Task description:
Give a count of the lines below that have the string "computer" in them, with no other words.

The data:
<<<<

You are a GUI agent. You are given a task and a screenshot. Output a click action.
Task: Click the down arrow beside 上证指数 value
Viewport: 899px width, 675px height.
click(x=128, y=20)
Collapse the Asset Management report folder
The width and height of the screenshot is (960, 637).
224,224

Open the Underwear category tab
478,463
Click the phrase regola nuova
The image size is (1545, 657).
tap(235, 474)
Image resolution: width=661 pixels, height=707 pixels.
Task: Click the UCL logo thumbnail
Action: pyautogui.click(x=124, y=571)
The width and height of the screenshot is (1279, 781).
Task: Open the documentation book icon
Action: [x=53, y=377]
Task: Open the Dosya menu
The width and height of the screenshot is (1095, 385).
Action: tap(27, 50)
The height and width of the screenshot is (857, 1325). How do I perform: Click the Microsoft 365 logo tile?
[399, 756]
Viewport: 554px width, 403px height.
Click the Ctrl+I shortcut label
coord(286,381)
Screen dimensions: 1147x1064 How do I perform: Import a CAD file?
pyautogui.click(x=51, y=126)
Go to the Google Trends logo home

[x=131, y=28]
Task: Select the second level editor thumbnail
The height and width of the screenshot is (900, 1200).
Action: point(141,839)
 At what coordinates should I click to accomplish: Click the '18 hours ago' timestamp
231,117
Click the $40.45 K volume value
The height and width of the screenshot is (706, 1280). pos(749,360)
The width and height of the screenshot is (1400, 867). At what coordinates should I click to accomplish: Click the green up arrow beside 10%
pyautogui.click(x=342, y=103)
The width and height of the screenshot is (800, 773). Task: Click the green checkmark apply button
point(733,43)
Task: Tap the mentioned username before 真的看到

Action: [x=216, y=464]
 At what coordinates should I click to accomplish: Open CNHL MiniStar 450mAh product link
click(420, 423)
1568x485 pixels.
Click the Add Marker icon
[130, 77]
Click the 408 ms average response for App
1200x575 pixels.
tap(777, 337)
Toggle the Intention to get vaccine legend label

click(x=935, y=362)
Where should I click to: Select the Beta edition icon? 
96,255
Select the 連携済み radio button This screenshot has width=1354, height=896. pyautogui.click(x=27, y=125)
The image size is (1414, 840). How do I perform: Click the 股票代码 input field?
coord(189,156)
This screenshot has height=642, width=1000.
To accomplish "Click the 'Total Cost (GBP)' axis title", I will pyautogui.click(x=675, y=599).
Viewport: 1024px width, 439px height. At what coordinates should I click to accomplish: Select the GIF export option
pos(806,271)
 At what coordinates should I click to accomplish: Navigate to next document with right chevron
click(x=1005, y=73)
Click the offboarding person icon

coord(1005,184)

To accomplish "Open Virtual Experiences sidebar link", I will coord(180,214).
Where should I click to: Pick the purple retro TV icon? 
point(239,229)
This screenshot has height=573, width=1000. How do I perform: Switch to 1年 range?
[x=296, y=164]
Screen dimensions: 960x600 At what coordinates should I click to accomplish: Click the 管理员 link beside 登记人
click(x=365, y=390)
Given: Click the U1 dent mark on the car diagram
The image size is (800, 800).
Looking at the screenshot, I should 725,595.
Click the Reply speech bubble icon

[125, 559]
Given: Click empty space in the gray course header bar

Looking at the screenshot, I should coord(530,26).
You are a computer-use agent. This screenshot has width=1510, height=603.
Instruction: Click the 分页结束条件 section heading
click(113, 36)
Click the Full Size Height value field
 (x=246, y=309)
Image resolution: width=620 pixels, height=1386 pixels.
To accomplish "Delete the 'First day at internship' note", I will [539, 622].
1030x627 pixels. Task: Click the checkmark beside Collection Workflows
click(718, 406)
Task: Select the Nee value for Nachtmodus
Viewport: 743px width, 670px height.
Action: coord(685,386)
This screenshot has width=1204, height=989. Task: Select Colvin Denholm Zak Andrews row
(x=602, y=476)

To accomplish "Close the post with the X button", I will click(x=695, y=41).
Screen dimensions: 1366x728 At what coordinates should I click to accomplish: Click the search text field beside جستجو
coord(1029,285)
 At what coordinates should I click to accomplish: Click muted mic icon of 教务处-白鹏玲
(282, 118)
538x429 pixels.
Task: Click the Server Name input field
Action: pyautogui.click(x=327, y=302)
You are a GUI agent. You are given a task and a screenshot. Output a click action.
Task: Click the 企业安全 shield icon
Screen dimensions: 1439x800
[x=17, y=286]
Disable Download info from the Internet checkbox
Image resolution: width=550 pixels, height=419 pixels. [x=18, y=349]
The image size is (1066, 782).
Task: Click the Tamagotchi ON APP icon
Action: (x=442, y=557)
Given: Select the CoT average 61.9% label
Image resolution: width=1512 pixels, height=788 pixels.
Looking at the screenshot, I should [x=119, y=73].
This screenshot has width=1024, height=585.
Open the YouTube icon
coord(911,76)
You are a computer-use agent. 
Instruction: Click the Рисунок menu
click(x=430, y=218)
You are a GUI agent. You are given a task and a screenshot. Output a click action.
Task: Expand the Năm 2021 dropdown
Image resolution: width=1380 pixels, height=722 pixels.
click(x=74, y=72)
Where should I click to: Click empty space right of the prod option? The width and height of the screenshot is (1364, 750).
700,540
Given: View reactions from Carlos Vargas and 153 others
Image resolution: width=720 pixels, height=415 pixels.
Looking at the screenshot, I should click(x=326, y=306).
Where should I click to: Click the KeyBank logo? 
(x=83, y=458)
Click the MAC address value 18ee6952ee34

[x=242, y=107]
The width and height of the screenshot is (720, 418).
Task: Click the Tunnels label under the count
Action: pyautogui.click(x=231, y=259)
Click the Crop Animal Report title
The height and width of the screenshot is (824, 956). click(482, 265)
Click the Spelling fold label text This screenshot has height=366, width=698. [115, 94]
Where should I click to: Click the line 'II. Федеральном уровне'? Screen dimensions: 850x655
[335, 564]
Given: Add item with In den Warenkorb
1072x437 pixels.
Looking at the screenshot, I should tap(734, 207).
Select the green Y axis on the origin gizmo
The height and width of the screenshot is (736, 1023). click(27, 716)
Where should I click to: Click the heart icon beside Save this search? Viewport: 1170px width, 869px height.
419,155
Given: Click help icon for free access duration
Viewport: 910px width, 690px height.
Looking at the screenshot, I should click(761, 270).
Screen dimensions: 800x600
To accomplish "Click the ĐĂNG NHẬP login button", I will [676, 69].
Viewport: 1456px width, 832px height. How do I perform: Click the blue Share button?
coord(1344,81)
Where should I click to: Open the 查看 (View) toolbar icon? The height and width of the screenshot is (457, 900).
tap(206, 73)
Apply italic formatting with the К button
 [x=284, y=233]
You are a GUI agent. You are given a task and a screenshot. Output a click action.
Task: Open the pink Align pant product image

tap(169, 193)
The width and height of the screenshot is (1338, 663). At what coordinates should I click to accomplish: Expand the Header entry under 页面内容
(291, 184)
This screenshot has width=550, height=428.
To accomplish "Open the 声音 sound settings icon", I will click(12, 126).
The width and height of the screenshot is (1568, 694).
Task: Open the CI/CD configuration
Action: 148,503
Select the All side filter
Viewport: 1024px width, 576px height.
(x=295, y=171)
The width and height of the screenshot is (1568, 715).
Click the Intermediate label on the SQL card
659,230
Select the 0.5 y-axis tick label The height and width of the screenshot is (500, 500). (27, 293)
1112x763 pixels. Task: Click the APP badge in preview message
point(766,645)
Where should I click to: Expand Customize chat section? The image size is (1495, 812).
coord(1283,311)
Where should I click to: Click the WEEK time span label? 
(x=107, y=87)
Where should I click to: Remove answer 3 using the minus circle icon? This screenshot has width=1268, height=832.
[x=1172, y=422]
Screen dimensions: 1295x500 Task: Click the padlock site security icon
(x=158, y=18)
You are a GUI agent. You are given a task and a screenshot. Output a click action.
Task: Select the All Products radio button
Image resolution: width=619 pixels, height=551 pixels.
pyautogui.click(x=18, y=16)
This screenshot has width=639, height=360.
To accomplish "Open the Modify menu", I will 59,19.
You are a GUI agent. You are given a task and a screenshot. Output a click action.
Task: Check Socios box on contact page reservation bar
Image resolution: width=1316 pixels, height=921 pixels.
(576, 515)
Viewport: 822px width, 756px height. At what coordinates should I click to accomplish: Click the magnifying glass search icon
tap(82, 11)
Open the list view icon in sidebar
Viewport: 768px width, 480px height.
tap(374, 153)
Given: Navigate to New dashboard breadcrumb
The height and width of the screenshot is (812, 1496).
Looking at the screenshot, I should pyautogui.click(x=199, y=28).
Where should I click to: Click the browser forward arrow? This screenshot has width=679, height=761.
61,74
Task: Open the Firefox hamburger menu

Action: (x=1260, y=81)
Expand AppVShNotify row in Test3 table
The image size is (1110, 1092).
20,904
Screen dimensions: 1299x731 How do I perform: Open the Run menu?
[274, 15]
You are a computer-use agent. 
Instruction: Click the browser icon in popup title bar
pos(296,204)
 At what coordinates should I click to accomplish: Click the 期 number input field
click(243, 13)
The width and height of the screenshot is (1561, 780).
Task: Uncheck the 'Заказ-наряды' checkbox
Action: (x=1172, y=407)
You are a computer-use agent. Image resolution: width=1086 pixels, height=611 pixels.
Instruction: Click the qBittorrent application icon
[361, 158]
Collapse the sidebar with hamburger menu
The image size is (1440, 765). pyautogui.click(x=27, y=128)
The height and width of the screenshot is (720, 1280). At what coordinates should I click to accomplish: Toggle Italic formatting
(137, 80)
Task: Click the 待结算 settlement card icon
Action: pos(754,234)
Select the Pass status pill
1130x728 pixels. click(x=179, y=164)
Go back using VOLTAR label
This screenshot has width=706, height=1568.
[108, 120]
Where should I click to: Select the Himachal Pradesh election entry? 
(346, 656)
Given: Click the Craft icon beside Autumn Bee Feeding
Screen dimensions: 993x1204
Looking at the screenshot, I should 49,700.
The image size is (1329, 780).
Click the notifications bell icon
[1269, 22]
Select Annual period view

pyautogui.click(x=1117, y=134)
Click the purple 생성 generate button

>>>>

Written answer:
4